FOR IMMEDIATE RELEASE
Date: February 6, 2020
Contact: Laura Osburnsen
HAI Advises Clients to Plan Ahead: Closure of the National Archives at Seattle Will Impact Litigation Research
ROCKVILLE, MARYLAND, UNITED STATES
The National Archives and Records Administration (NARA) announced on January 27, 2020, that the National Archives at Seattle, Washington will be closing permanently. The Seattle branch of the National Archives, which is one of twelve regionalized research facilities across the United States, is home to nearly one million boxes of permanent records for the states of Alaska, Washington, Oregon, and Idaho. The closure will also likely impact the Seattle Federal Records Center, which jointly shares the Sand Point Way facility with NARA-Seattle.
The building was recommended for closure and sale by the Public Buildings Reform Board (PBRB) and was approved by the U.S. Office of Management and Budget (OMB) on January 17, 2020, despite a concerted lobbying effort by members of Congress to keep the facility open. A specific date has not been set for the closure, but NARA staff indicated that the sale process may take 18 months.
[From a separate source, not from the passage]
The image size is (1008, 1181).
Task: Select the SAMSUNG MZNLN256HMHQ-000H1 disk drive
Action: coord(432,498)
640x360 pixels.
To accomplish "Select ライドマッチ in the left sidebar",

In addition to its impact on scholars and the local research community, the closure of the NARA-Seattle facility and the Seattle FRC will likely have a significant impact on current and potential federal and state litigation—especially environmental, natural resource, and Native American tribal matters.
HAI has undertaken extensive records research at the NARA-Seattle facility for numerous law firms and corporate clients. The material, which includes the permanent records of the Seattle District of the U.S. Army Corps of Engineer, EPA Region 10, and the Bureau of Indian Affairs, among many others, is often introduced as evidence in support of land, water, and natural resource disputes, as well as in Indian law and Tribal matters.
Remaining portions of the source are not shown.